In the part that opens with the line containing "This screenshot has width=768, height=452." and closes with the end of the rows, switch "GUI agent" to "desktop assistant" and write out those lines again with nothing else changed.

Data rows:
- - - - -

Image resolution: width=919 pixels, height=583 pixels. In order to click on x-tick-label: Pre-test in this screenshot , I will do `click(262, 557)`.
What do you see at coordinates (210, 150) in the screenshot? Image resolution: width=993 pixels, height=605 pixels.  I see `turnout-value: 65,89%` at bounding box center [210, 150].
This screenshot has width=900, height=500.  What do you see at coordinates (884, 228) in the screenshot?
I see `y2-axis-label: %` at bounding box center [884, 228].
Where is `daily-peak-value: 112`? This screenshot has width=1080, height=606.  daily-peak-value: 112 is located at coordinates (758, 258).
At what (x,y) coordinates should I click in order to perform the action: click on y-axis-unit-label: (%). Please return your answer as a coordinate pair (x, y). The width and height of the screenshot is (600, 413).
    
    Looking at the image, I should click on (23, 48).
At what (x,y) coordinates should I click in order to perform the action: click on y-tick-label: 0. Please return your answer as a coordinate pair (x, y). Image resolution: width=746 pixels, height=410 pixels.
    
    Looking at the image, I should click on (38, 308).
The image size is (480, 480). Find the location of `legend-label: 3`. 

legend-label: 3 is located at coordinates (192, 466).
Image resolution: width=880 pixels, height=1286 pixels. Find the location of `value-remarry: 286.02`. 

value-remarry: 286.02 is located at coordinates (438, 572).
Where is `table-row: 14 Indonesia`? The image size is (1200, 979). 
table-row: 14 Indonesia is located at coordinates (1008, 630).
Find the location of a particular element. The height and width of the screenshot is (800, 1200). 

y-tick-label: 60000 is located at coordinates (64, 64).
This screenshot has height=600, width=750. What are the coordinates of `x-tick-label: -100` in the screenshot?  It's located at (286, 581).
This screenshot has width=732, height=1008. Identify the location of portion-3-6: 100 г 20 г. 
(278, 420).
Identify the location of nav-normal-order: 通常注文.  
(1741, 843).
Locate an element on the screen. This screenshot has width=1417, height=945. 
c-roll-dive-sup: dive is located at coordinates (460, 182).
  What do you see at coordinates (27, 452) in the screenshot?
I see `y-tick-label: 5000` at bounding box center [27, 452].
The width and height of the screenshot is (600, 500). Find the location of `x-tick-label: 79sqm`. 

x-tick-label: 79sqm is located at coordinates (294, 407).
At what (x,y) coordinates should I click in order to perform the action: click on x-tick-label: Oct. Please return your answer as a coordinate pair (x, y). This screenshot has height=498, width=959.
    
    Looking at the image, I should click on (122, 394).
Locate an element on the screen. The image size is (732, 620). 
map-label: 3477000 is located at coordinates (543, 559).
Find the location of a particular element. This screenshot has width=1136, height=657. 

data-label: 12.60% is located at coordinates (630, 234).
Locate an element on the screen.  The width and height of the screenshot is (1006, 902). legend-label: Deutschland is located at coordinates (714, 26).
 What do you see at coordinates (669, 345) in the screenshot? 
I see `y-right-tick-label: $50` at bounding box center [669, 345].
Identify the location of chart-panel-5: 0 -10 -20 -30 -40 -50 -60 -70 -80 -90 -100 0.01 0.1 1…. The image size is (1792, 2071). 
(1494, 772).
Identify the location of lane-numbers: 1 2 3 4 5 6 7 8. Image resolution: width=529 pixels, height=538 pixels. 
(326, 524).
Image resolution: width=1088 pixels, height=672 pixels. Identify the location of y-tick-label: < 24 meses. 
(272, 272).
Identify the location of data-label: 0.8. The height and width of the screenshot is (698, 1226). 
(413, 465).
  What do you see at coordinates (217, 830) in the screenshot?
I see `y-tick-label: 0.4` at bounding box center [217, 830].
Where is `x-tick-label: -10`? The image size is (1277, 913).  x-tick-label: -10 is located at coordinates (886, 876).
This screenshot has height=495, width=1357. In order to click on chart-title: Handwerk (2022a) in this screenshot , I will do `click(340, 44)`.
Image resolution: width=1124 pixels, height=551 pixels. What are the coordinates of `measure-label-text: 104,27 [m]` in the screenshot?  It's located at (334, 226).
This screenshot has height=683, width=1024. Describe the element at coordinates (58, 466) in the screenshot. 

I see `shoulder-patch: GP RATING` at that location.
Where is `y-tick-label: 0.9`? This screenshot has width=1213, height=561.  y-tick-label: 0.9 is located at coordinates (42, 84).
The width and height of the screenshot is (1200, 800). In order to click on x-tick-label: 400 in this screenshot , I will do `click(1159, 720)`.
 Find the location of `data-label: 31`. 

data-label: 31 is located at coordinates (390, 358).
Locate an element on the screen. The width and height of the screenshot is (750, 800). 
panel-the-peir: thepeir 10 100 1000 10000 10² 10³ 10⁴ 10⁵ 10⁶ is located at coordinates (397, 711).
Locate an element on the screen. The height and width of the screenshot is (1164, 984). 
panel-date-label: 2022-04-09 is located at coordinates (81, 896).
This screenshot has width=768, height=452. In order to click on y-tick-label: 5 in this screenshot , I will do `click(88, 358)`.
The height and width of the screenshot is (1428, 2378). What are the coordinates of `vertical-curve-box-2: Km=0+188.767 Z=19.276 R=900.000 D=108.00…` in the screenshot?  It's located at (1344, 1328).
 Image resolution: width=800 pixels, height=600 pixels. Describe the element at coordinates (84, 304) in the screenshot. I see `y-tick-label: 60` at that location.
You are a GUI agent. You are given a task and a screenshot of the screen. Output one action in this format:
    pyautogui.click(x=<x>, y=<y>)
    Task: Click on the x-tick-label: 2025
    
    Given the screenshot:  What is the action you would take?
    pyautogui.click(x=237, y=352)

- - - - -

_Response to the task_:
This screenshot has width=768, height=452. In order to click on y-tick-label: 5 in this screenshot , I will do `click(88, 358)`.
The height and width of the screenshot is (1428, 2378). What are the coordinates of `vertical-curve-box-2: Km=0+188.767 Z=19.276 R=900.000 D=108.00…` in the screenshot?  It's located at (1344, 1328).
 Image resolution: width=800 pixels, height=600 pixels. Describe the element at coordinates (84, 304) in the screenshot. I see `y-tick-label: 60` at that location.
You are a desktop assistant. You are given a task and a screenshot of the screen. Output one action in this format:
    pyautogui.click(x=<x>, y=<y>)
    Task: Click on the x-tick-label: 2025
    
    Given the screenshot:  What is the action you would take?
    pyautogui.click(x=237, y=352)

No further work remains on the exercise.